▶ WHAT NEEDS TO BE DONE
Reproduce every entry exactly and leave its pictures out.

(Stored records)
------------

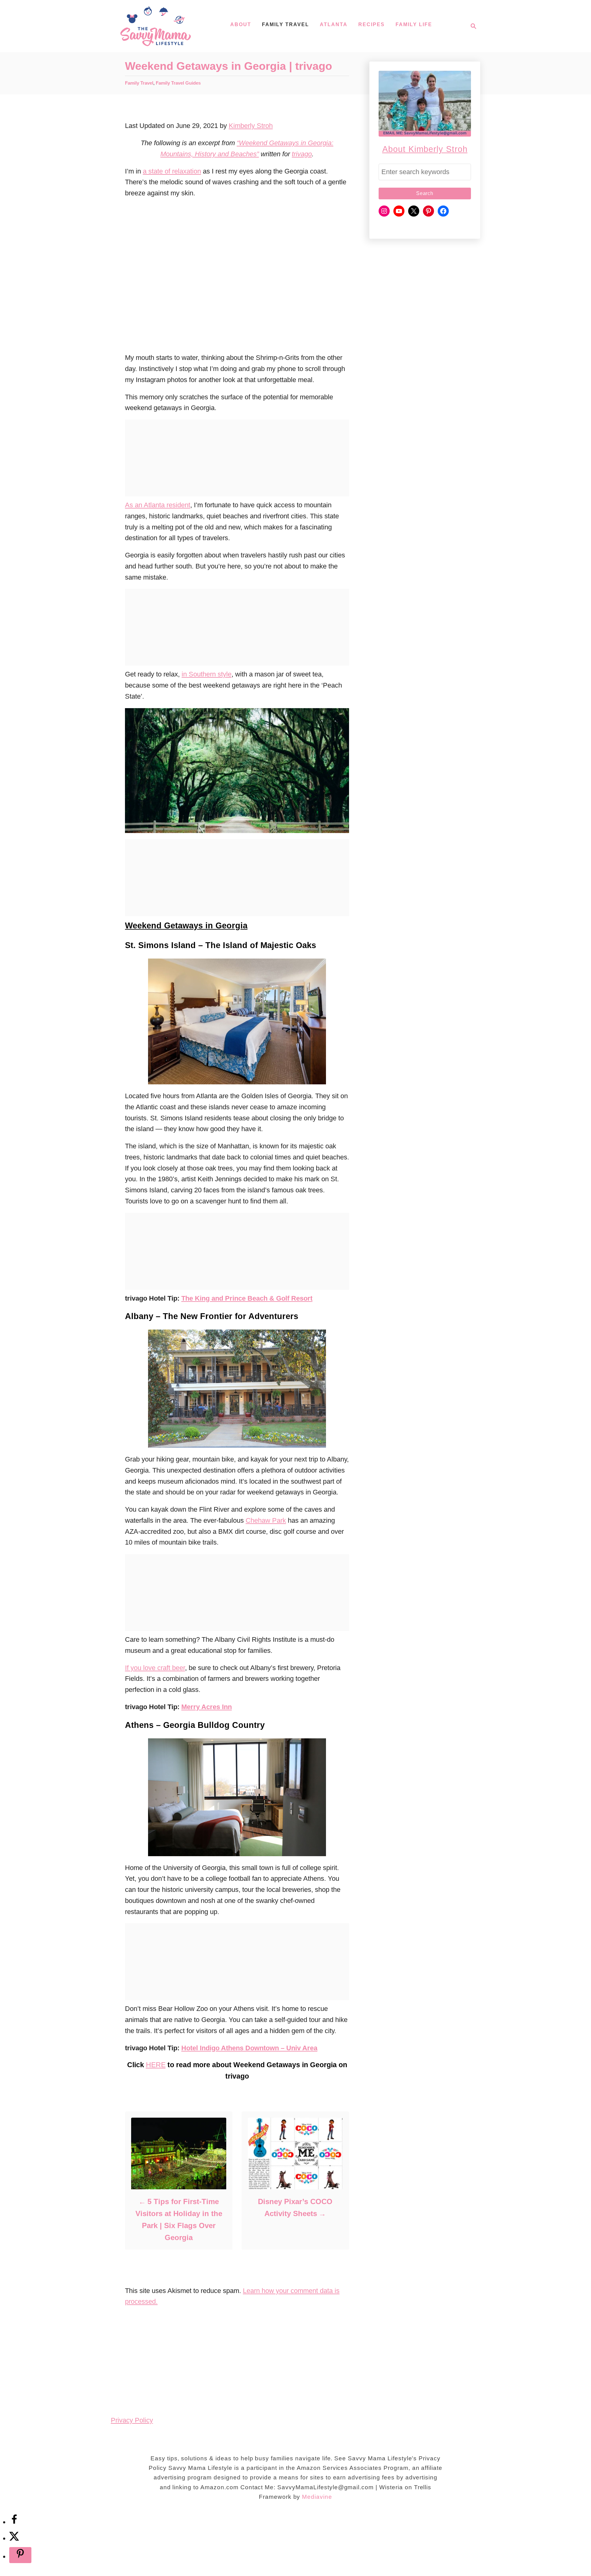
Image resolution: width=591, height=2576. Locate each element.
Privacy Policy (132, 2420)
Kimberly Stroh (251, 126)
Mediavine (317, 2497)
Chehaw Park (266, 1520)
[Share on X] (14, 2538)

------------

▶ FINAL ANSWER
Image resolution: width=591, height=2576. Locate each element.
Privacy Policy (132, 2420)
Kimberly Stroh (251, 126)
Mediavine (317, 2497)
Chehaw Park (266, 1520)
[Share on X] (14, 2538)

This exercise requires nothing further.